Work required >> What is needed is an exact transcription of the line containing "Given: Switch to the Tools tab" and every line after it through the end of the entries below, with no pictures.

Supplied entries >>
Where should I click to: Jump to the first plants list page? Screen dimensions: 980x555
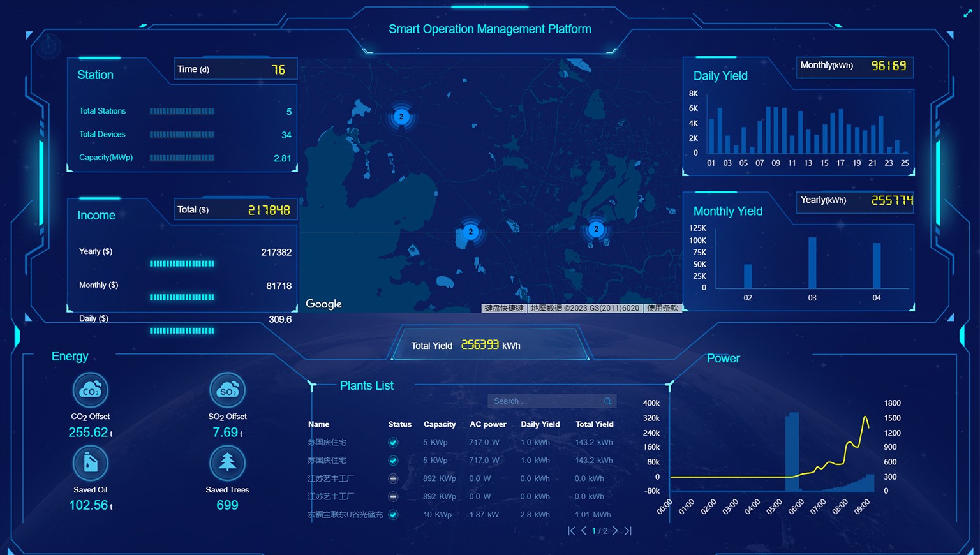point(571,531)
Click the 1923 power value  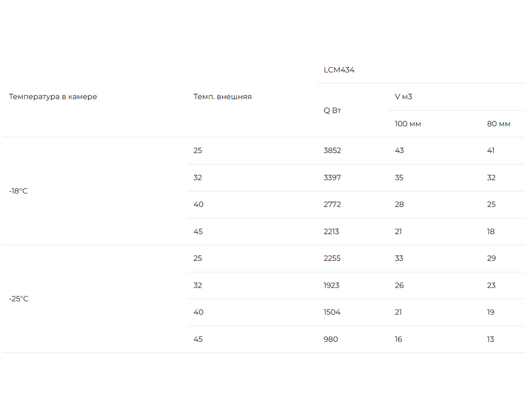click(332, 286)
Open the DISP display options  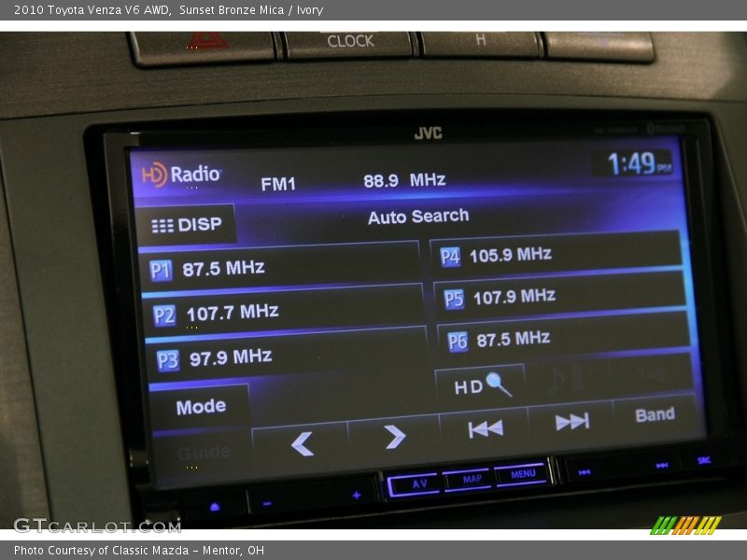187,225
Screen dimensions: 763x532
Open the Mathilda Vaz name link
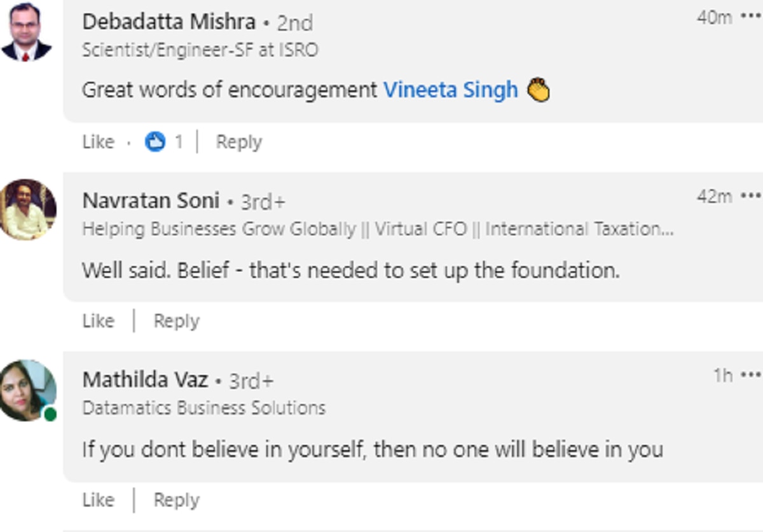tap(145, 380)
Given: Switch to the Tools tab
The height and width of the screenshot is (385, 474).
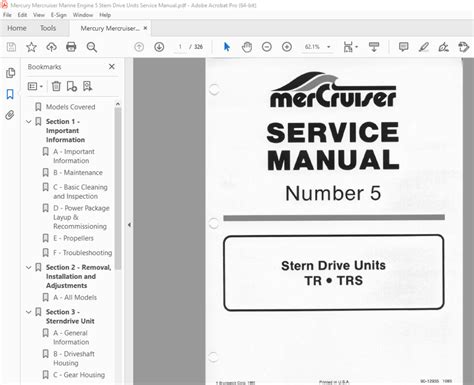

Task output >>
Given: Switch to the Tools tab
The height and width of the screenshot is (385, 474).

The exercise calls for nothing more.